I've had some (anecdotal) success reframing how I think about my prompts and the context I give the LLM. Once I started thinking about it as reducing the probability space of output through priming via context+prompting I feel like my intuition for it has built up. It also becomes a good way to inject the "theory" of the program in a re-usable way.
It still takes a lot of thought and effort up front to put that together and I'm not quite sure where the breakover line between easier to do-it-myself and hand-off-to-llm is.
The correct primitives are the tests. Ensure your model is writing tests as you go, and make sure you review the tests, which should be pretty readable. Don't merge until both old and new tests pass. Invest in your test infrastructure so that your test suite doesn't get too slow, as it will be in the hot path of your model checking future work.
Legacy code is that which lacks tests. Still true in the LLM age.

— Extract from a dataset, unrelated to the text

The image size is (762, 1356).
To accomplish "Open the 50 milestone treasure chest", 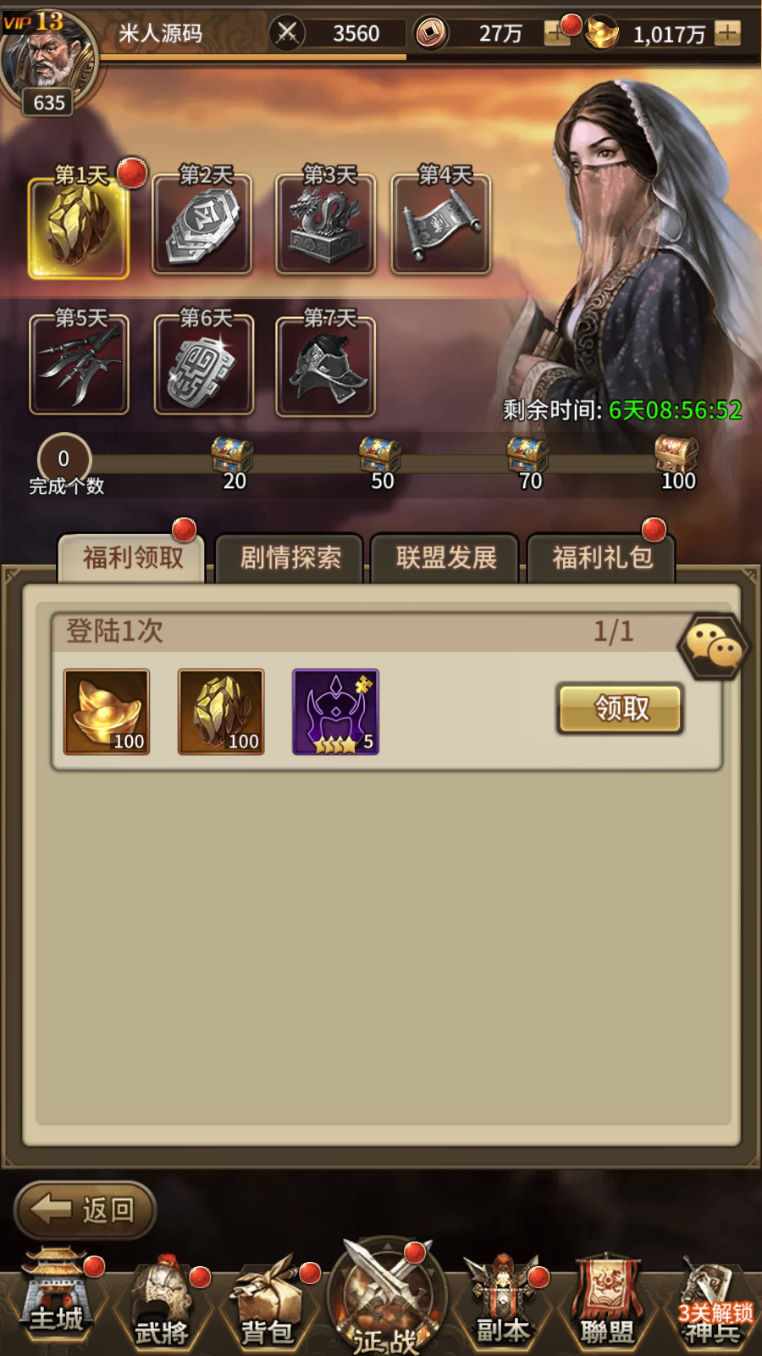I will point(380,455).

> You either become a bottleneck (defeats the point)
How...?
When I found code snippets from StakcOverflow, I read them before pasting them into my IDE. I'm the bottleneck. Therefore there is no point to use StackOverflow...?
But "Teams that care about quality will take the time to review and understand LLM-generated code" is already failing. Sounds nice to say, but you can't review code being generated faster than you can read it. You either become a bottleneck (defeats the point) or you rubber-stamp it (creates the debt). Pick your poison.

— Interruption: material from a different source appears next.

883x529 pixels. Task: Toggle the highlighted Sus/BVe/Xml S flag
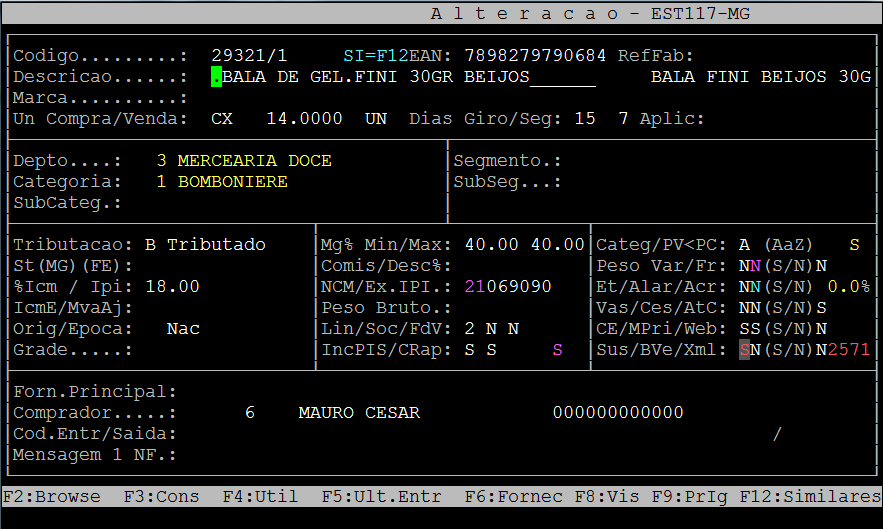pyautogui.click(x=743, y=350)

Everyone's trying to bolt review processes onto this. That's the wrong layer. That's how you'd coach a junior dev, who learns. AI doesn't learn. You'll be arguing about the same 7 issues forever.
These things are context-hungry but most people give them nothing. "Write a function that fixes my problem" doesn't work, surprise surprise.
We need different primitives. Not "read everything the LLM wrote very carefully" ways to feed it the why, the motivation, the discussion and prior art. Otherwise yeah, we're building a mountain of code nobody understands.